Growing Abolition is presented as part of Life Between Buildings a group exhibition running from June 2, 2022 - January 16, 2023. Inspired by the history of community gardening, Life Between Buildings reflects on how artists have engaged interstitial spaces of New York City through an ecological lens, from the 1970s through present day.
jackie sumell’s work, anchored at the intersection of abolition, art, social practice, permaculture, and contemplative studies, has been exhibited extensively throughout the U.S. and Europe. She has spent the last two decades working directly with incarcerated folx, most notably, her elders Herman Wallace, Albert Woodfox and Robert King—collectively known as the Angola 3. sumell has been the recipient of multiple residencies and fellowships including: Art Matters Fellowship & Joan Mitchell Studio Fellowship, Art for Justice Fellowship, S.O.U.R.C.E. Fellowship, Creative Capital Grant, A Blade of Grass Fellowship, MSU’s Critical Race Studies Fellowship, Robert Rauschenberg Artist-as-Activist Fellowship, Soros Justice Fellowship, Eyebeam Project Fellowship, and a Schloss Solitude Residency Fellowship. sumell’s work invites us to imagine a landscape without prisons. She is based in New Orleans, Louisiana where she continues to work on Herman’s House, Solitary Gardens, The Prisoner’s Apothecary+, and several other community generated, advocacy-based projects.
The Lower Eastside Girls Club (LESGC) supports young women and gender-expansive youth of color throughout New York City in leveraging their inner power to shape a better future for themselves, their community, and the world. Through free, year-round, innovative programming they connect young people with their passions, celebrate their curiosity, and channel their creative energy. Together, they are building a just and equitable future filled with “Joy. Power. Possibility.”
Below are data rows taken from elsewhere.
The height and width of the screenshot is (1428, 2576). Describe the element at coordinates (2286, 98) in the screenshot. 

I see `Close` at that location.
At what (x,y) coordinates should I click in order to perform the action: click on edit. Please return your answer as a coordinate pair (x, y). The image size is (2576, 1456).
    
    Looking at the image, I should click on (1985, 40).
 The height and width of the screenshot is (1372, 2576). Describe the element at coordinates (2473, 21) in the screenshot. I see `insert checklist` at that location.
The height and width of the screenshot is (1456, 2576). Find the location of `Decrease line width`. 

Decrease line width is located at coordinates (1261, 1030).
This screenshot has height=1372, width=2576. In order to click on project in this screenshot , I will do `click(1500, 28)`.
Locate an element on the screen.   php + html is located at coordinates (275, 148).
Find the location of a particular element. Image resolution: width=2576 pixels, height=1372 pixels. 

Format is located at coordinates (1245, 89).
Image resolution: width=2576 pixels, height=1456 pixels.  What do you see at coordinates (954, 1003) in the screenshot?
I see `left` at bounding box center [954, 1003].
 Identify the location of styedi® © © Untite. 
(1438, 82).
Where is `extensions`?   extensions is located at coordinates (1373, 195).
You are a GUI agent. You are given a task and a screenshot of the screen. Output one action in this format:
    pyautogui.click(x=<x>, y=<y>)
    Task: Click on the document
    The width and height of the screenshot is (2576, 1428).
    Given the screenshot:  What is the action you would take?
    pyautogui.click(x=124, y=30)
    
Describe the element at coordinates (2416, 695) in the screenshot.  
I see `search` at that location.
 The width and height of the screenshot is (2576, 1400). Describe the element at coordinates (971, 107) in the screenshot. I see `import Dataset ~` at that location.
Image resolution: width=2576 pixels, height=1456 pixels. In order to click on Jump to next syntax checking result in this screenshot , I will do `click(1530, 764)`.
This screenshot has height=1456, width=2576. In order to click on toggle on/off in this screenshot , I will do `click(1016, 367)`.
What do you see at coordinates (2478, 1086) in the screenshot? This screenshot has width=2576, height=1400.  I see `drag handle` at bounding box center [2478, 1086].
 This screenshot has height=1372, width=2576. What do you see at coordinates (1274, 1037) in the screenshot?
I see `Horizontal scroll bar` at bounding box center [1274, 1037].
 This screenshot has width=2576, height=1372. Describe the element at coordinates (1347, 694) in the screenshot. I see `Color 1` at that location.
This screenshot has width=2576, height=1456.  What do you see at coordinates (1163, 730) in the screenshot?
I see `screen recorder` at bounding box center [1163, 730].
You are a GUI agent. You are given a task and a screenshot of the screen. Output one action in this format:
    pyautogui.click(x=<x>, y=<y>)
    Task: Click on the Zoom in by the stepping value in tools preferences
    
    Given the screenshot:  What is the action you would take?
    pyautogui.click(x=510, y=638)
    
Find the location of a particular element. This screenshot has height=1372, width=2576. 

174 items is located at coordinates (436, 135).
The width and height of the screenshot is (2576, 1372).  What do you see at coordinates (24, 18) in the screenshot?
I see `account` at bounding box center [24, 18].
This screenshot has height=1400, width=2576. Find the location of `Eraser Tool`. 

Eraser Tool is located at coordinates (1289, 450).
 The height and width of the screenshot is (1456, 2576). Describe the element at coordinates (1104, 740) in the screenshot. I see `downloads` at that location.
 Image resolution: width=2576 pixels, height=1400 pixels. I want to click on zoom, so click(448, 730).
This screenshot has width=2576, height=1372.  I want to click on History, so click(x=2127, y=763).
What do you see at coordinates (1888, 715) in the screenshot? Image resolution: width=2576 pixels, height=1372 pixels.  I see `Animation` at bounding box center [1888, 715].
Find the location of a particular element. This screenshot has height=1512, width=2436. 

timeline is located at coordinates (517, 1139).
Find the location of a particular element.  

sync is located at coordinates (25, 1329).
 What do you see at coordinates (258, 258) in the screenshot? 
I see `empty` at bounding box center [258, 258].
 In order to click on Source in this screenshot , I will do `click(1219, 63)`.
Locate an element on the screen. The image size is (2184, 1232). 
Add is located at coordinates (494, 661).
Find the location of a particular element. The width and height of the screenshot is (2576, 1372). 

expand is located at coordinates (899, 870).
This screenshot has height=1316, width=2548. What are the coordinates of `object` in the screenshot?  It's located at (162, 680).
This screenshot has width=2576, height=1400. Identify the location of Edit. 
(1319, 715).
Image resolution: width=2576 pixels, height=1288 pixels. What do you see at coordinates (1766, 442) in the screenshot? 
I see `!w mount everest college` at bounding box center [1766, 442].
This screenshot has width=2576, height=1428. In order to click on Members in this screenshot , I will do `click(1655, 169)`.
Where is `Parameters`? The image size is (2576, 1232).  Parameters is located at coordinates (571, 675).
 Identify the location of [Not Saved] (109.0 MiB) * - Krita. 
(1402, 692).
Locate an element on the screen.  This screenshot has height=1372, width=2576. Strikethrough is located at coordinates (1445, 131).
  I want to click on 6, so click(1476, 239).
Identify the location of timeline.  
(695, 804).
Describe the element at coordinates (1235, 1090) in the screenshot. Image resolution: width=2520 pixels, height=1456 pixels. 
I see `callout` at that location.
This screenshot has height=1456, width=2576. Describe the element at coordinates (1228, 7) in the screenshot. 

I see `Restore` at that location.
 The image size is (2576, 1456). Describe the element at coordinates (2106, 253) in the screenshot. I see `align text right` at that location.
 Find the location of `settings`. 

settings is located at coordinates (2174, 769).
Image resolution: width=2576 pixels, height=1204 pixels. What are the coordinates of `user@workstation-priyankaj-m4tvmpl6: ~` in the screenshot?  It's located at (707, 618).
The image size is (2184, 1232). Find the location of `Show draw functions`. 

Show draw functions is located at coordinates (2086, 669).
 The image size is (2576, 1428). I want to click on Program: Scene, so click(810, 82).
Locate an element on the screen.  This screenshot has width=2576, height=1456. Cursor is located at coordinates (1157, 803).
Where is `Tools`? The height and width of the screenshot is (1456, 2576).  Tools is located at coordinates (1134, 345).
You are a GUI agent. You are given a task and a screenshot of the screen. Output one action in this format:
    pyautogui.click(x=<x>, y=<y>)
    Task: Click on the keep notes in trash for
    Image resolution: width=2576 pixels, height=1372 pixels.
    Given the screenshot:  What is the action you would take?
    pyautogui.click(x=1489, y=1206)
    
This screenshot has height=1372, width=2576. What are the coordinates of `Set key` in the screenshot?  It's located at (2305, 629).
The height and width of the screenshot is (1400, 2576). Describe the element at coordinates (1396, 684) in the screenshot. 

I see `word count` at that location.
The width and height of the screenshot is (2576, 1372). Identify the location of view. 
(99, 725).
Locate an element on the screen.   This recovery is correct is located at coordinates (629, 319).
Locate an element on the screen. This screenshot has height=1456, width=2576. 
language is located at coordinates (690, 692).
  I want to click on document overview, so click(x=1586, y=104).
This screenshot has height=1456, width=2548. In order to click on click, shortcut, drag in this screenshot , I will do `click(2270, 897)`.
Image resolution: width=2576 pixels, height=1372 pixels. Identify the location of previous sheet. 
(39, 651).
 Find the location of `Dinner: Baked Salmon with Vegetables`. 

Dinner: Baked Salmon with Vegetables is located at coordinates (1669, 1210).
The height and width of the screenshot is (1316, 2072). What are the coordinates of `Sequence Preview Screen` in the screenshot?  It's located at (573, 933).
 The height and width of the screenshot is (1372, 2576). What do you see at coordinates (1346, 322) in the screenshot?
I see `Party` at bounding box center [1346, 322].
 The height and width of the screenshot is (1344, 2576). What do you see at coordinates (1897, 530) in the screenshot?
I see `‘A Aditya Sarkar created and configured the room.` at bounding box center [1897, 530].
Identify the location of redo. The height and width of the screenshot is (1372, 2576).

Growing Abolition has been an ongoing project with many collaborators: it was developed with Kelly Webb, Project Lead, Erikka James, Program Oversight / Director of Programs, Lower Eastside Girls, and Jennifer Lee, Gardening Instructor, of The Lower Eastside Girls Club. Guest artists Nanibah Chacon, Joseph Capeheart, and Danielle Flowers participated in conversations and art-making with the 2021 LESGC interns, and the girls drew inspiration from conversations and co-created podcasts with Sophia Dawson, Joseph Capehart, Timothy James Young, and Mariame Kaba. More information on the process will be part of the Growing Abolition activation in Homeroom in September 2022.